Self storage is a multi-billion dollar business. A Long Island mom was dealing with the largest outfit in the country, Public Storage. She says she had two organs and antiques all crammed inside a unit and was going through a storage war to find it and figure out why it got auctioned in the first place.

"I just fell to my knees and started crying because my mom's stuff is here, my children's stuff's here," said Beverly Mears, a storage customer.

The items were there since 2008 when Mears's mother passed away. She rented one of the largest units at Public Storage's facility in Bay Shore, but says all of it was recently sold at auction.

"I'm devastated, I'm upset with them, I've been here eight solid years. It's not like I'm someone new and they don't know me," Mears said.
The mother and grandmother admits she's always paid her bill late, but faithfully on the 30th of each month.

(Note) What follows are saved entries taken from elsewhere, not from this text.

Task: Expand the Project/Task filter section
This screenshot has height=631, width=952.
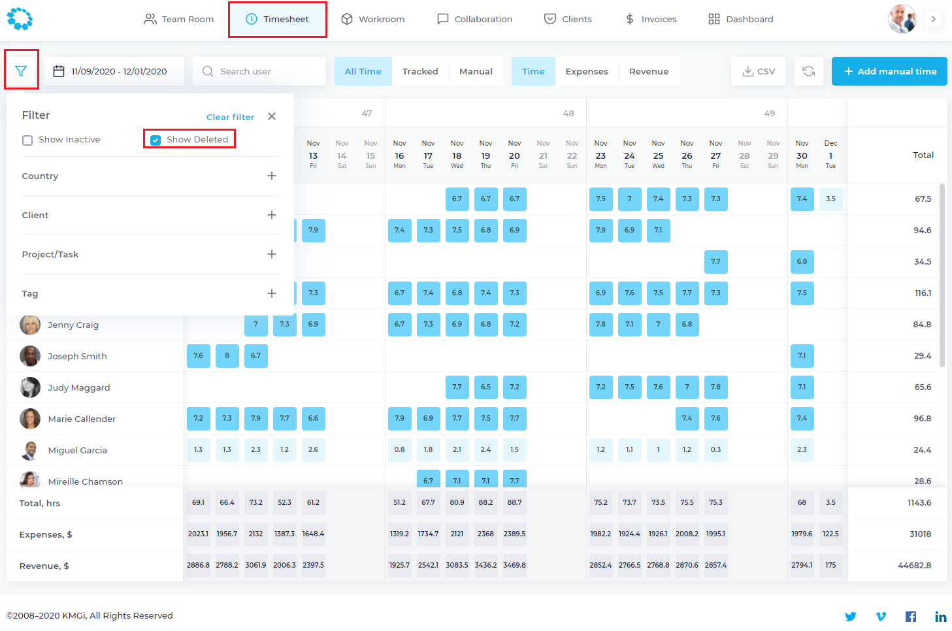Action: coord(272,254)
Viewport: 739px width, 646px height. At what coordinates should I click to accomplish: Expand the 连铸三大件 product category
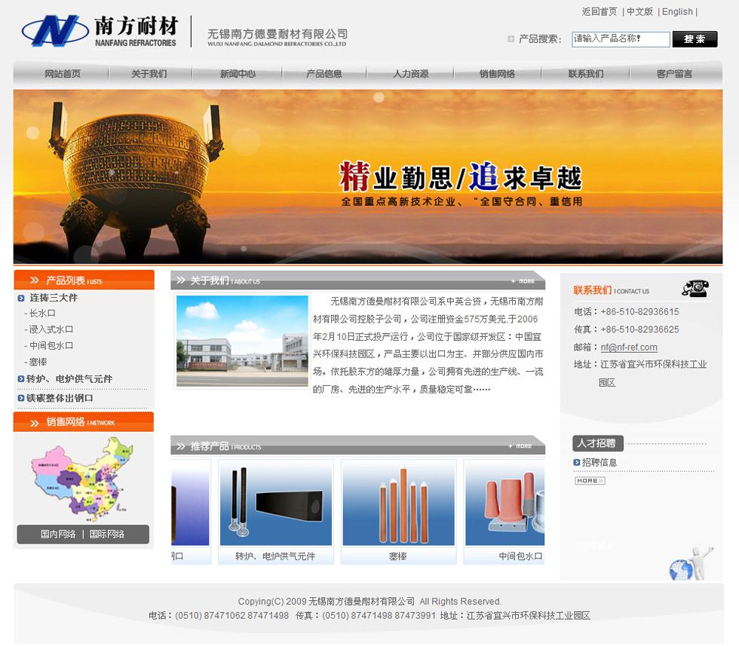(x=53, y=298)
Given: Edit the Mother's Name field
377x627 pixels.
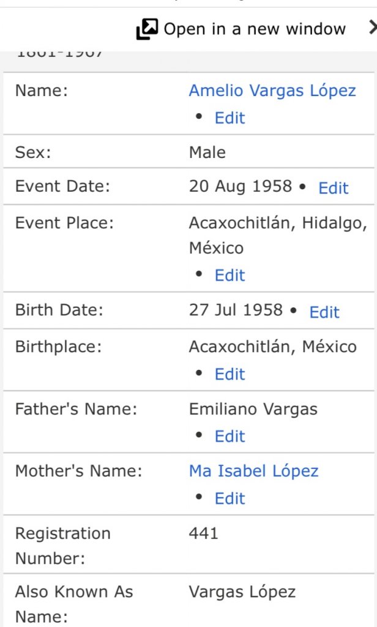Looking at the screenshot, I should [230, 498].
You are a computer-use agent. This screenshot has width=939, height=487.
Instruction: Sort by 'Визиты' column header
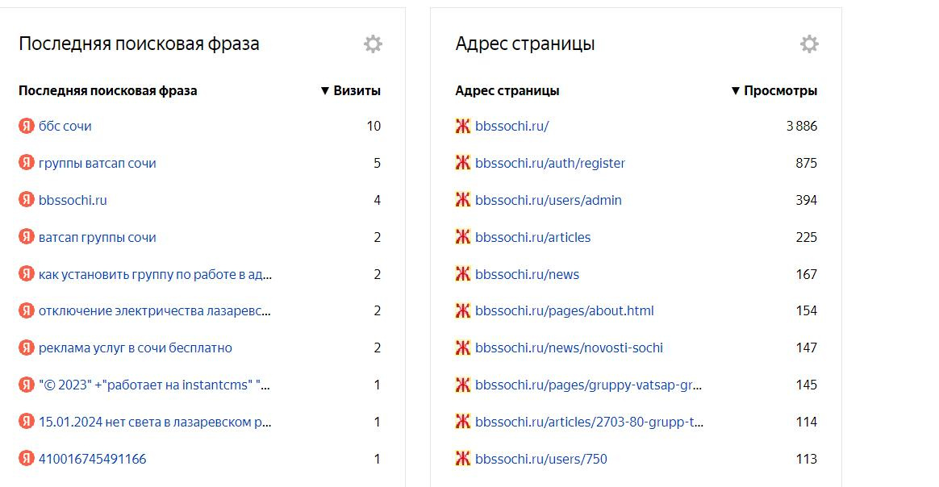click(356, 91)
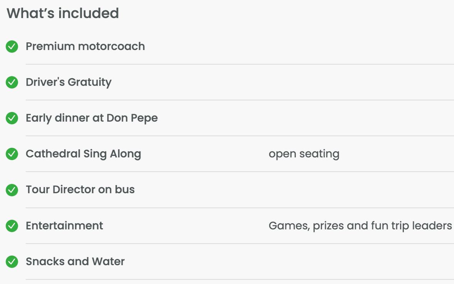Click the divider line beneath Snacks and Water
454x284 pixels.
(240, 279)
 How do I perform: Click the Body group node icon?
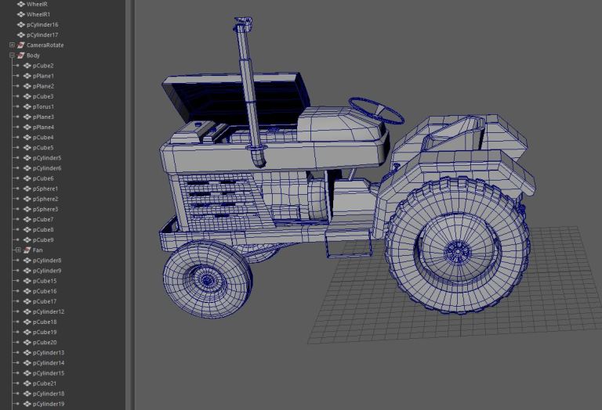pyautogui.click(x=21, y=56)
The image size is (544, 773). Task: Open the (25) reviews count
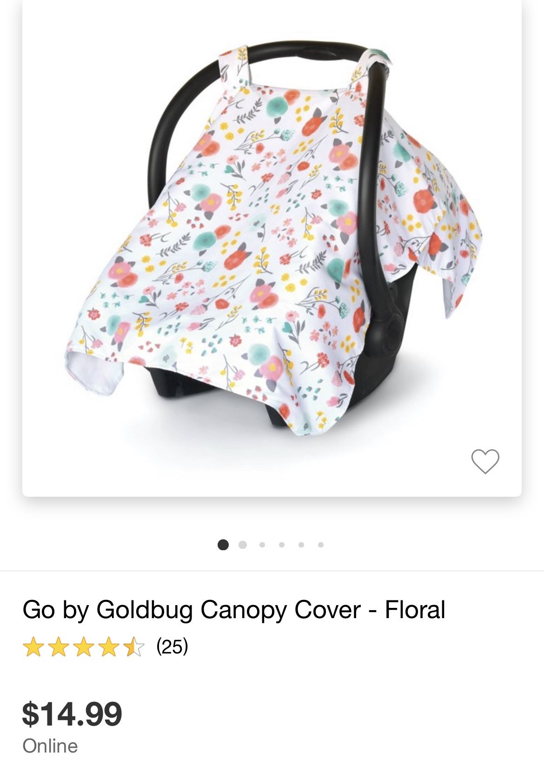click(x=172, y=646)
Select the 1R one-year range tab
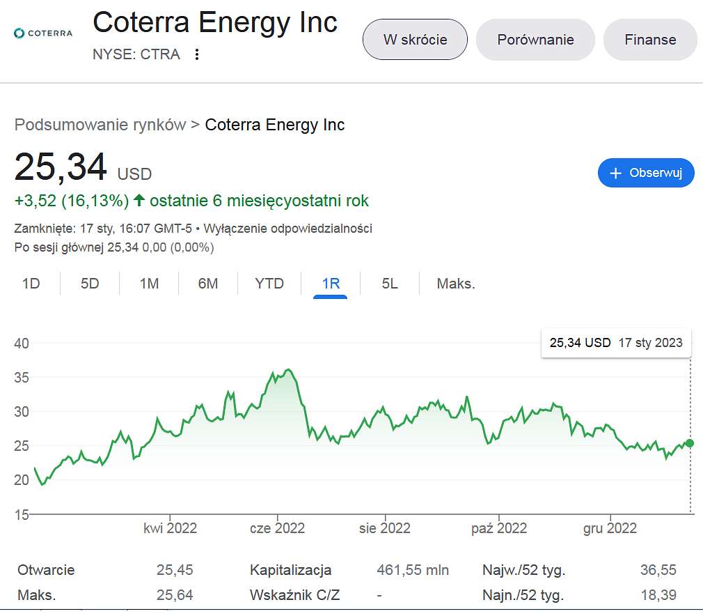 331,284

On October 1st, she got an email confirming her previous monthly balance plus late fees had posted.

But she says just 25 days later, she was locked out of her storage unit.

She says the contents of the unit, she valued at $40,000, were carted off and bought for less than $200 at auction.

"I started crying and said, 'please, please help me,'" Mears said.

According to storage contracts, including Beverly's, once she signs the company has a "lien on all personal property stored" there.

"So if you don't pay that storage fee, they own your property they have a right to sell your property," said Madalyn Farley, Nassau County Consumer Affairs Commissioner.

"They're saying legally they had the right, that I was past due," that's what Ms. Mears says Public Storage told her.

It's true she was late, but less than a month. On Public Storage's own blog, the company says it sells stuff only after customers "failed to pay rent multiple months in a row."

Two days after 7 On Your Side paid a visit to Public Storage, Mears' belongings were returned. Mears was allowed to look in her unit, but not take an inventory yet.

Mears's tears just turned into joyful ones. Public Storage wouldn't answer 7 On Your Side's questions, but the good news from Mears is she says her storage war has ended happily.

The big takeaway is don't store family heirlooms or anything valuable.

The total worth of your unit should be less than $5,000. You should insure it if it is worth more.

If you get a certified mail notice do not ignore it. Mears ignored hers and it was an auction notification.